Słowacki dziennik „SME” przeprowadził rozmowę z wnuczką jednej z ofiar, która stwierdziła, że znała zabójcę. – Był zawsze wrogo nastawiony do kolorowych i nienawidził nas – powiedziała.

W liczącej 5,4 mln mieszkańców Słowacji, zamieszkanej przez około 430 tys. Romów, żaden konflikt między Słowakami i Cyganami nie doprowadził dotychczas do tak krwawych wydarzeń. W mniejszych miastach dochodziło jednak ostatnio coraz częściej do napięć na tle rasowym.

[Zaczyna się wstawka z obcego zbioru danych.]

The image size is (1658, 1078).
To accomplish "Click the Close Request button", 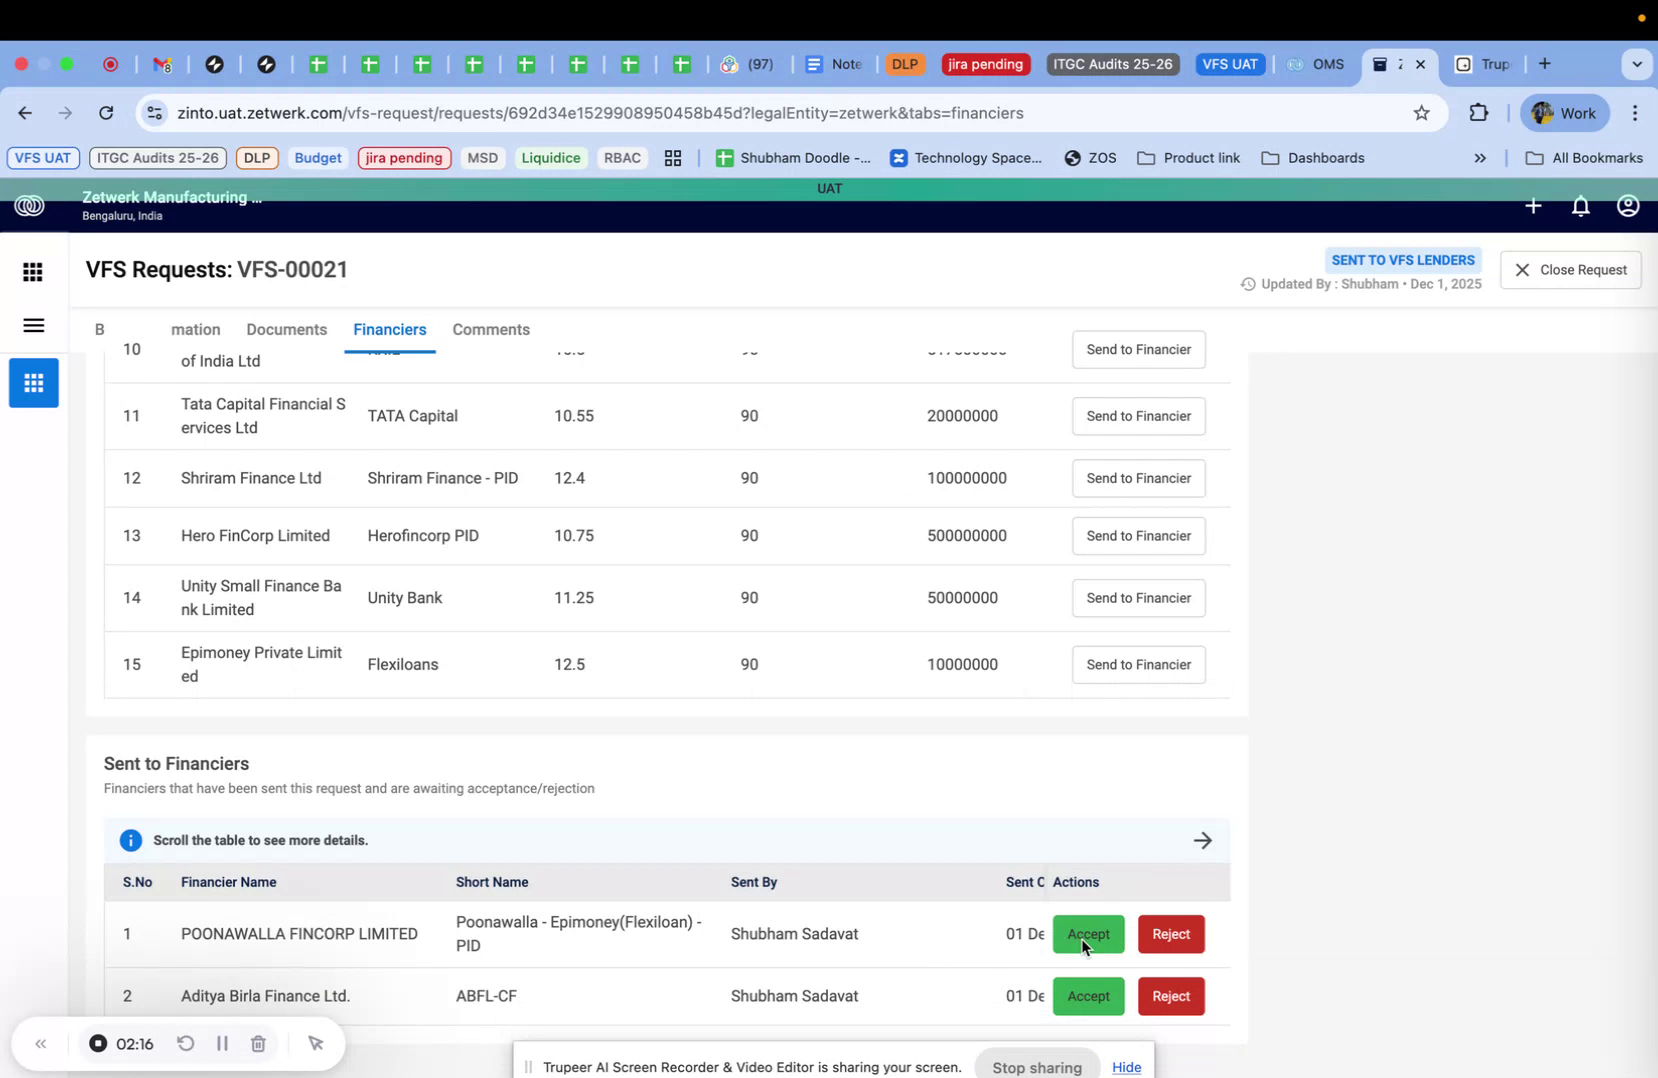I will pyautogui.click(x=1570, y=269).
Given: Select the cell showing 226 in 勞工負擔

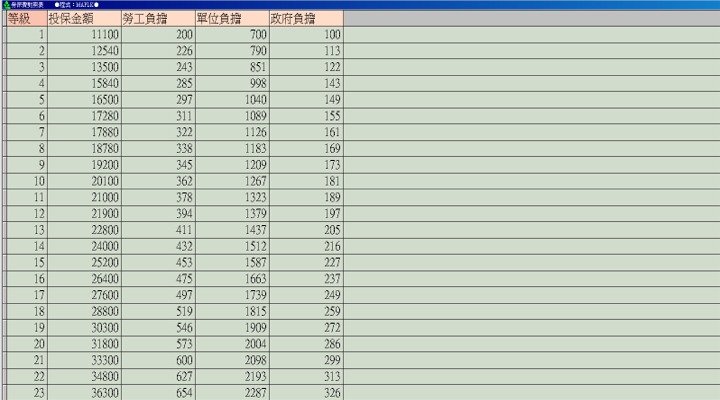Looking at the screenshot, I should pos(157,51).
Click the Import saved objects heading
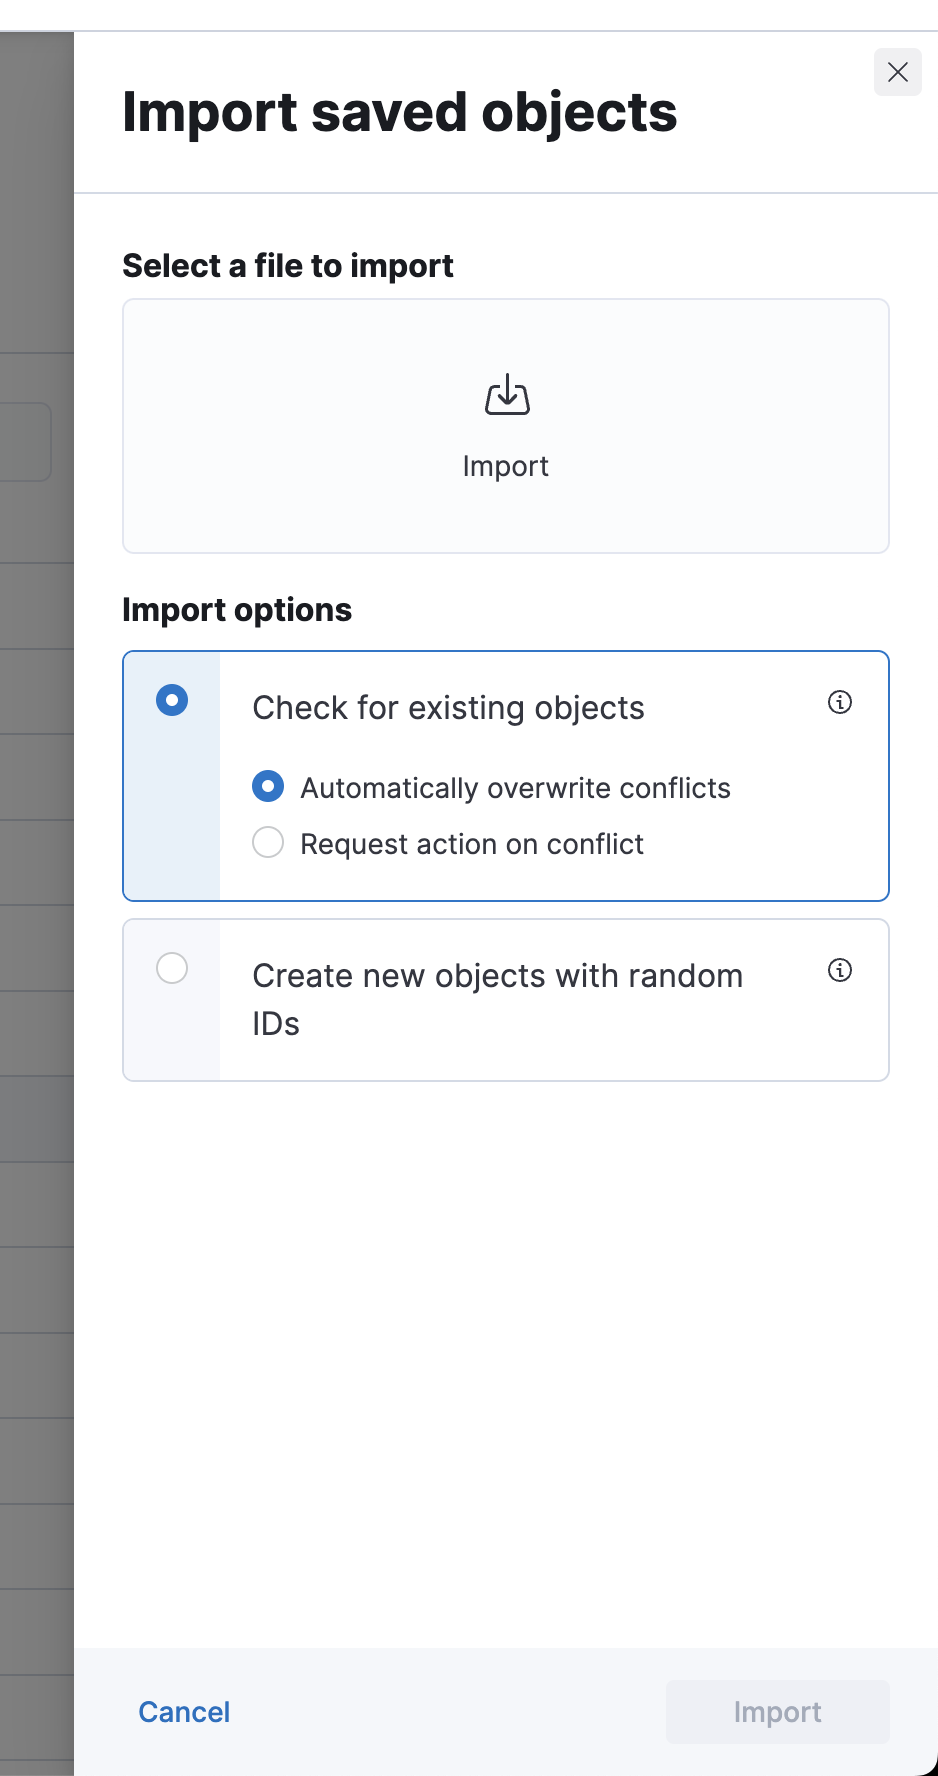The image size is (938, 1776). tap(399, 112)
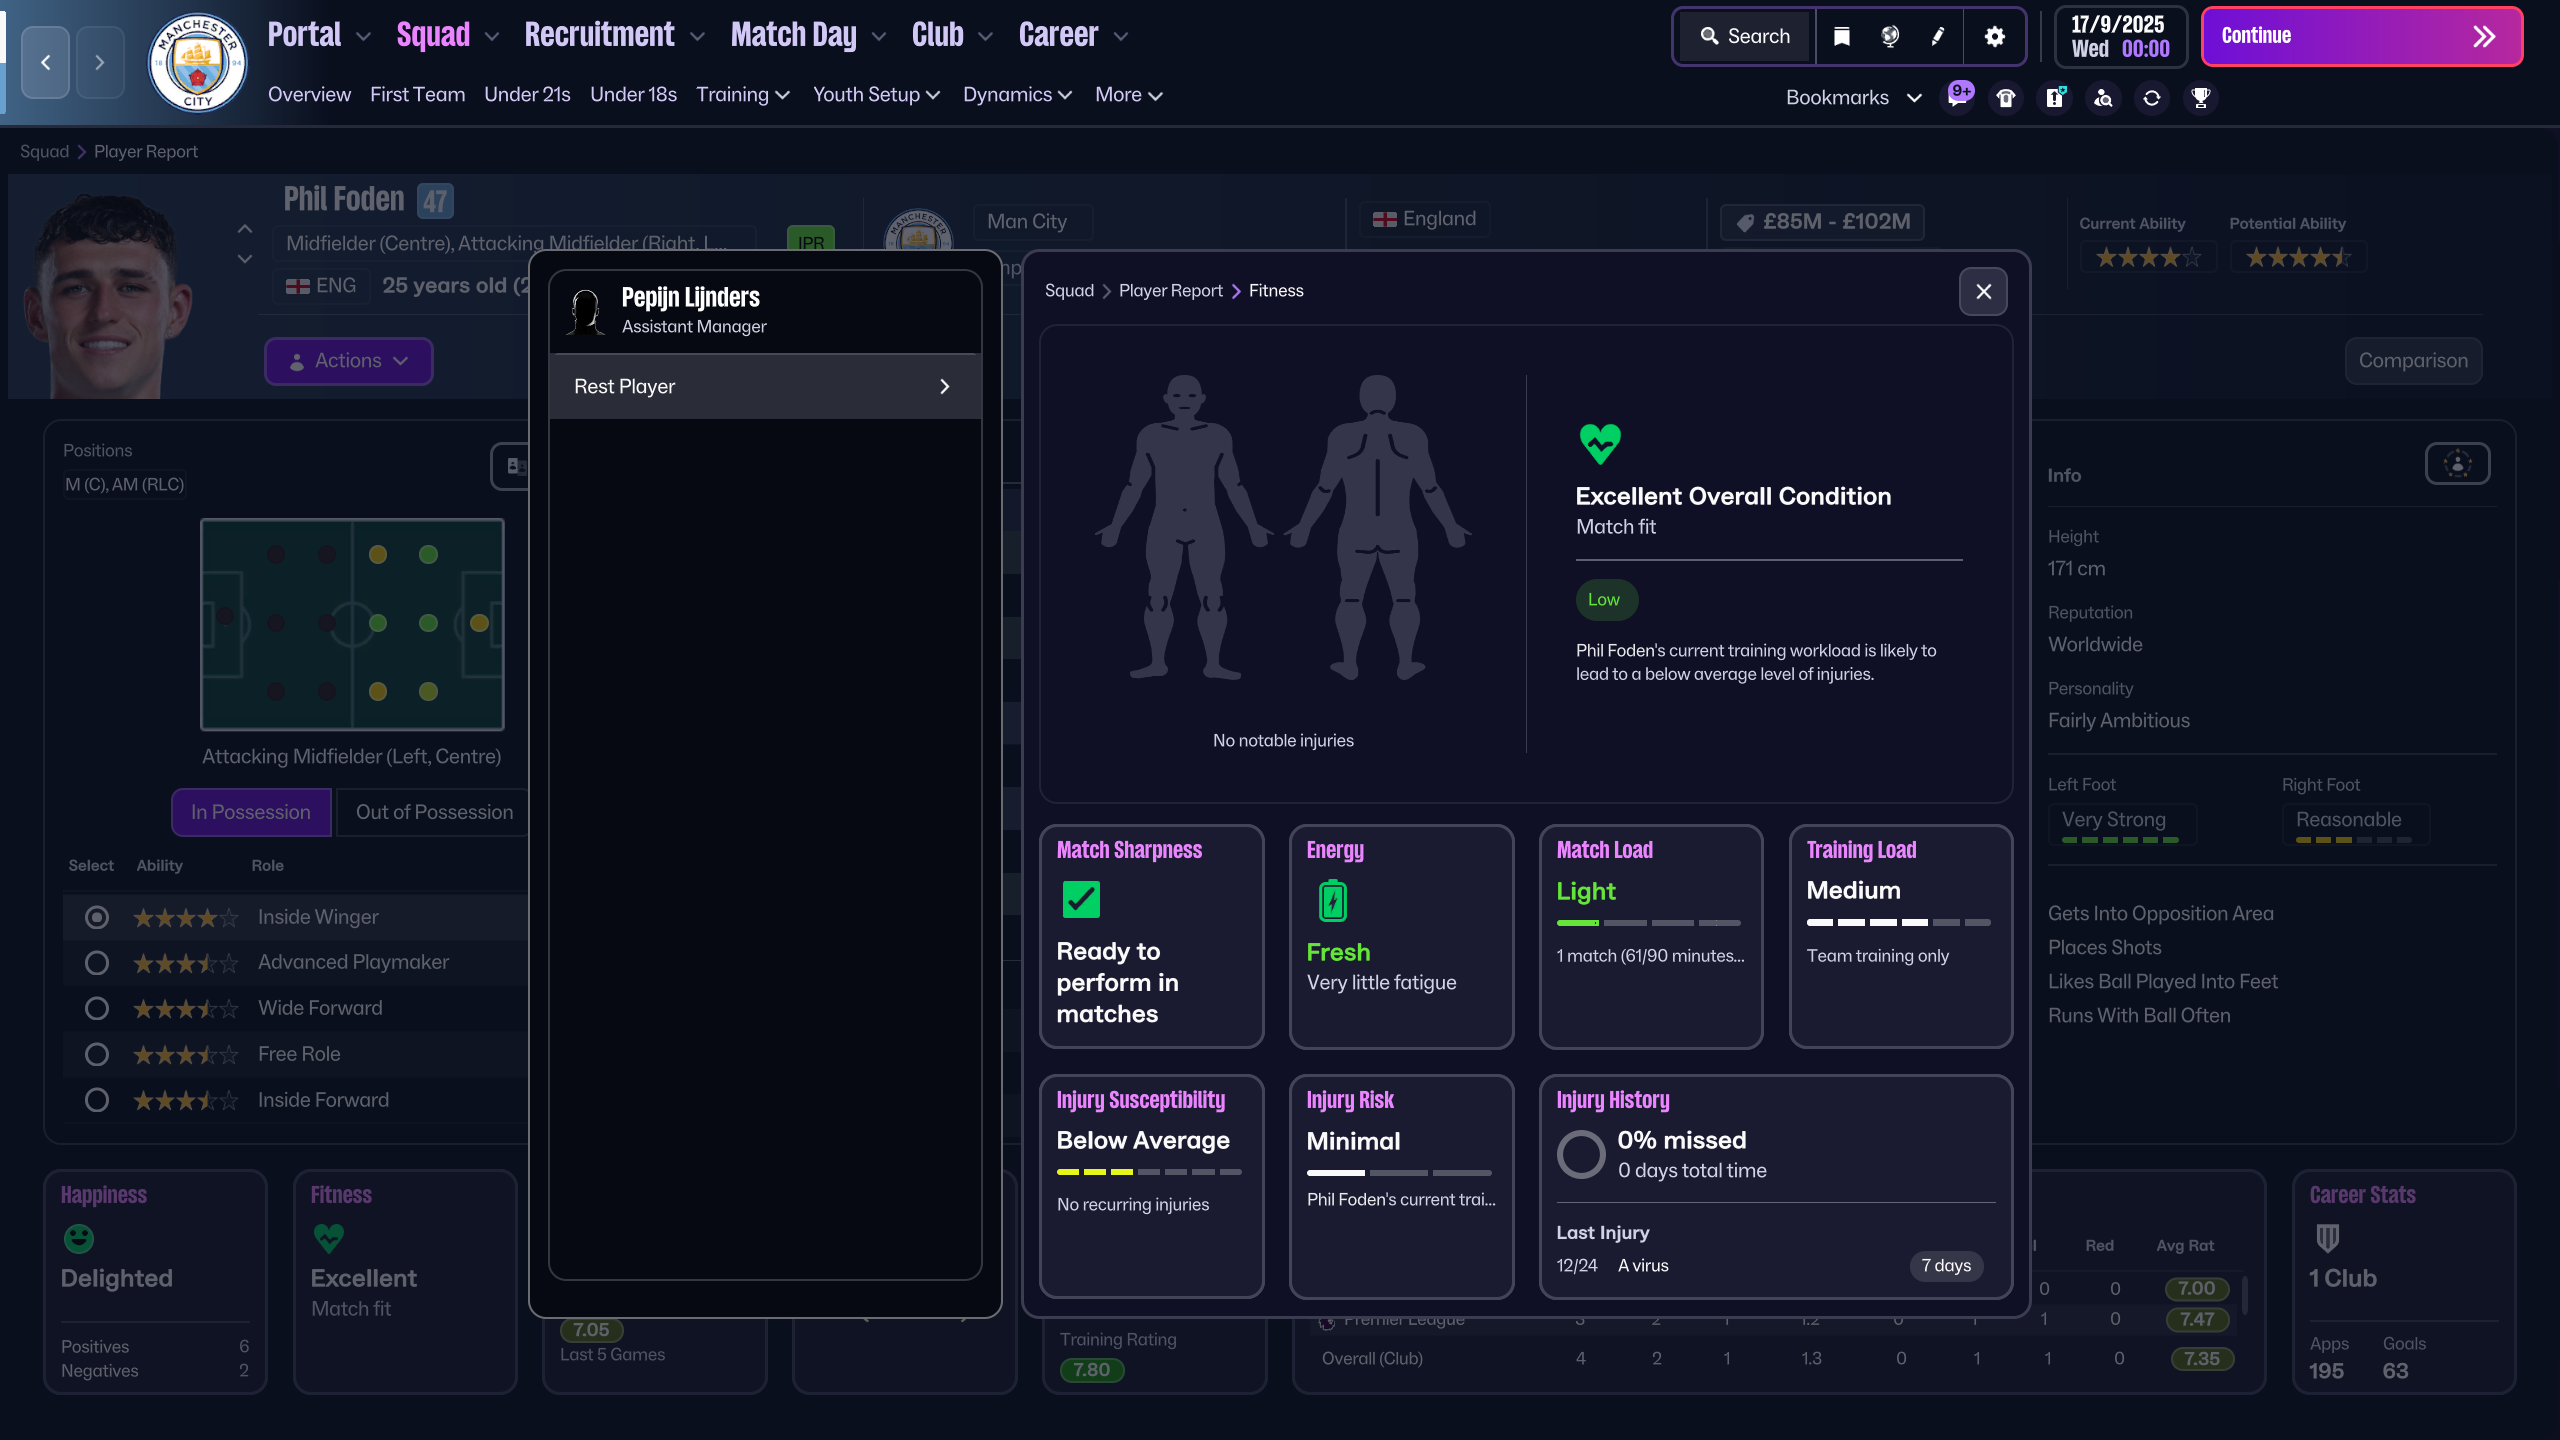The height and width of the screenshot is (1440, 2560).
Task: Open the promises report icon with star badge
Action: (2055, 97)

Wiadomość o poniedziałkowej masakrze zbiegła się w czasie z informacjami o budowie muru, którym mieszkańcy miejscowości Michalovce chcą się odgrodzić od tamtejszych Cyganów. Pomiędzy przedmieściem Vychod i cygańskim osiedlem Angy Mlyn stoi już betonowe ogrodzenie trzymetrowej wysokości, ale według Słowaków nie zapewnia im ono należytej ochrony. Wiele osób skarży się, że jest za krótkie, więc Cyganie omijają je i wchodzą na teren sąsiadów: wyrzucają tam śmieci, sikają pod balkonami, zakłócają spokój. Mieszkańcy Vychodu zorganizowali więc kolejną zbiórkę pieniędzy i szykują się do przedłużenia ogrodzenia.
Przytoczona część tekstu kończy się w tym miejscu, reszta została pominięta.